• [Exercise requirements] Each line below should be copied exactly as it stands.

'''

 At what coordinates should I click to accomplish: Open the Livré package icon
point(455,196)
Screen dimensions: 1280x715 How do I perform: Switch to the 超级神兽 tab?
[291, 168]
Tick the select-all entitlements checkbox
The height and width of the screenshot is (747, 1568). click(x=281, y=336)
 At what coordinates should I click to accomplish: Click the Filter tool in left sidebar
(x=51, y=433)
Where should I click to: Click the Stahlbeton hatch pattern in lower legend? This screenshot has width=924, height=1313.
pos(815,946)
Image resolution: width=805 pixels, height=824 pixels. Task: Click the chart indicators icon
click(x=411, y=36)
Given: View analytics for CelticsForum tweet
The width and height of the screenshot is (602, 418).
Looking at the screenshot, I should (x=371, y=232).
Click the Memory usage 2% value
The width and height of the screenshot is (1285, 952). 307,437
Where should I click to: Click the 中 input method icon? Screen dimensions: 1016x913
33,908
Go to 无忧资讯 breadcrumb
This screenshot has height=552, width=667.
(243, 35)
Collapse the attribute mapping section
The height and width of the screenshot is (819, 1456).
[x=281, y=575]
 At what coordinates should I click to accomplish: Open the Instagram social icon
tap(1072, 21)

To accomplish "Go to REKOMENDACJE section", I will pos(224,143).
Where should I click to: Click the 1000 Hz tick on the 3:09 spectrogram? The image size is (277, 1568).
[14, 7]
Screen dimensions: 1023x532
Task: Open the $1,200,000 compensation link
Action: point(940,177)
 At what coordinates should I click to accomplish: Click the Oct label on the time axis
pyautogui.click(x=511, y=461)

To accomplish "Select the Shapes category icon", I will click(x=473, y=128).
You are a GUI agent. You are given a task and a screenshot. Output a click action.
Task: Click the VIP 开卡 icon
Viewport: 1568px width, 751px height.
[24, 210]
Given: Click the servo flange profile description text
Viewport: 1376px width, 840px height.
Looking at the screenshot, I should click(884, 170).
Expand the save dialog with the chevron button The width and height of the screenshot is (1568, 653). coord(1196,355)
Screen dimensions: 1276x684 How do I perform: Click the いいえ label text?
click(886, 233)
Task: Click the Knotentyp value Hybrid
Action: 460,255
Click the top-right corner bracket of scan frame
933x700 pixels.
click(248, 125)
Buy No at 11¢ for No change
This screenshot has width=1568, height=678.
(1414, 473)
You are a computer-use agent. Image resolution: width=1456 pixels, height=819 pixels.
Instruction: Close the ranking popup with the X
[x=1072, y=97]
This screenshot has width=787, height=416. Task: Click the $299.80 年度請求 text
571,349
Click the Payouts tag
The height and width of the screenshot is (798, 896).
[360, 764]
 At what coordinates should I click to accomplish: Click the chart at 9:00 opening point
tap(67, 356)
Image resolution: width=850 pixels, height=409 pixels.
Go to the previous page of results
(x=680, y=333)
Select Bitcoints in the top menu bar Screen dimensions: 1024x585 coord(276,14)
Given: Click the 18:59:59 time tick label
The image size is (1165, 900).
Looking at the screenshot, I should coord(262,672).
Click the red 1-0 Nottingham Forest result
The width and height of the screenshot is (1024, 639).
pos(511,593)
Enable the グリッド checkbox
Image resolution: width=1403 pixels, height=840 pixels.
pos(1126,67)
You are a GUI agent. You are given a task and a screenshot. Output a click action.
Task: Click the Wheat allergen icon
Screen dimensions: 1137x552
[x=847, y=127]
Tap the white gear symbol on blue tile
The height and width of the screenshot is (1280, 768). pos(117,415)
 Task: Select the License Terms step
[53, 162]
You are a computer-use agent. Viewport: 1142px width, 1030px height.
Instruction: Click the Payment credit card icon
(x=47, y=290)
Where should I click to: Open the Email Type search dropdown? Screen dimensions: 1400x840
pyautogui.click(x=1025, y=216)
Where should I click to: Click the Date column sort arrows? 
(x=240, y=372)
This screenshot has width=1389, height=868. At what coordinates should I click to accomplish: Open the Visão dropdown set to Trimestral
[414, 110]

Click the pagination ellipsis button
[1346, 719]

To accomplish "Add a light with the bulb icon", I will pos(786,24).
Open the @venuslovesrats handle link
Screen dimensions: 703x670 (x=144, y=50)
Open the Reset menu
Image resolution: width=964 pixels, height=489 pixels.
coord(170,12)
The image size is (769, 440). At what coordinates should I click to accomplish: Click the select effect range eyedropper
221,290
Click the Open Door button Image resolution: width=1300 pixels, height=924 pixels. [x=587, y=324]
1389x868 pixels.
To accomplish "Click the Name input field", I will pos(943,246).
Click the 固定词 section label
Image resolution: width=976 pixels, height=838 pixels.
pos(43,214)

'''

• [Answer for the task]
 At what coordinates should I click to accomplish: Open the Livré package icon
point(455,196)
Screen dimensions: 1280x715 How do I perform: Switch to the 超级神兽 tab?
[291, 168]
Tick the select-all entitlements checkbox
The height and width of the screenshot is (747, 1568). click(x=281, y=336)
 At what coordinates should I click to accomplish: Click the Filter tool in left sidebar
(x=51, y=433)
Where should I click to: Click the Stahlbeton hatch pattern in lower legend? This screenshot has width=924, height=1313.
pos(815,946)
Image resolution: width=805 pixels, height=824 pixels. Task: Click the chart indicators icon
click(x=411, y=36)
Given: View analytics for CelticsForum tweet
The width and height of the screenshot is (602, 418).
Looking at the screenshot, I should (x=371, y=232).
Click the Memory usage 2% value
The width and height of the screenshot is (1285, 952). 307,437
Where should I click to: Click the 中 input method icon? Screen dimensions: 1016x913
33,908
Go to 无忧资讯 breadcrumb
This screenshot has height=552, width=667.
(243, 35)
Collapse the attribute mapping section
The height and width of the screenshot is (819, 1456).
[x=281, y=575]
 At what coordinates should I click to accomplish: Open the Instagram social icon
tap(1072, 21)

To accomplish "Go to REKOMENDACJE section", I will pos(224,143).
Where should I click to: Click the 1000 Hz tick on the 3:09 spectrogram? The image size is (277, 1568).
[14, 7]
Screen dimensions: 1023x532
Task: Open the $1,200,000 compensation link
Action: point(940,177)
 At what coordinates should I click to accomplish: Click the Oct label on the time axis
pyautogui.click(x=511, y=461)

To accomplish "Select the Shapes category icon", I will click(x=473, y=128).
You are a GUI agent. You are given a task and a screenshot. Output a click action.
Task: Click the VIP 开卡 icon
Viewport: 1568px width, 751px height.
[24, 210]
Given: Click the servo flange profile description text
Viewport: 1376px width, 840px height.
Looking at the screenshot, I should click(884, 170).
Expand the save dialog with the chevron button The width and height of the screenshot is (1568, 653). coord(1196,355)
Screen dimensions: 1276x684 How do I perform: Click the いいえ label text?
click(886, 233)
Task: Click the Knotentyp value Hybrid
Action: 460,255
Click the top-right corner bracket of scan frame
933x700 pixels.
click(248, 125)
Buy No at 11¢ for No change
This screenshot has width=1568, height=678.
(1414, 473)
You are a computer-use agent. Image resolution: width=1456 pixels, height=819 pixels.
Instruction: Close the ranking popup with the X
[x=1072, y=97]
This screenshot has width=787, height=416. Task: Click the $299.80 年度請求 text
571,349
Click the Payouts tag
The height and width of the screenshot is (798, 896).
[360, 764]
 At what coordinates should I click to accomplish: Click the chart at 9:00 opening point
tap(67, 356)
Image resolution: width=850 pixels, height=409 pixels.
Go to the previous page of results
(x=680, y=333)
Select Bitcoints in the top menu bar Screen dimensions: 1024x585 coord(276,14)
Given: Click the 18:59:59 time tick label
The image size is (1165, 900).
Looking at the screenshot, I should coord(262,672).
Click the red 1-0 Nottingham Forest result
The width and height of the screenshot is (1024, 639).
pos(511,593)
Enable the グリッド checkbox
Image resolution: width=1403 pixels, height=840 pixels.
pos(1126,67)
You are a GUI agent. You are given a task and a screenshot. Output a click action.
Task: Click the Wheat allergen icon
Screen dimensions: 1137x552
[x=847, y=127]
Tap the white gear symbol on blue tile
The height and width of the screenshot is (1280, 768). pos(117,415)
 Task: Select the License Terms step
[53, 162]
You are a computer-use agent. Viewport: 1142px width, 1030px height.
Instruction: Click the Payment credit card icon
(x=47, y=290)
Where should I click to: Open the Email Type search dropdown? Screen dimensions: 1400x840
pyautogui.click(x=1025, y=216)
Where should I click to: Click the Date column sort arrows? 
(x=240, y=372)
This screenshot has width=1389, height=868. At what coordinates should I click to accomplish: Open the Visão dropdown set to Trimestral
[414, 110]

Click the pagination ellipsis button
[1346, 719]

To accomplish "Add a light with the bulb icon", I will pos(786,24).
Open the @venuslovesrats handle link
Screen dimensions: 703x670 (x=144, y=50)
Open the Reset menu
Image resolution: width=964 pixels, height=489 pixels.
coord(170,12)
The image size is (769, 440). At what coordinates should I click to accomplish: Click the select effect range eyedropper
221,290
Click the Open Door button Image resolution: width=1300 pixels, height=924 pixels. [x=587, y=324]
1389x868 pixels.
To accomplish "Click the Name input field", I will pos(943,246).
Click the 固定词 section label
Image resolution: width=976 pixels, height=838 pixels.
pos(43,214)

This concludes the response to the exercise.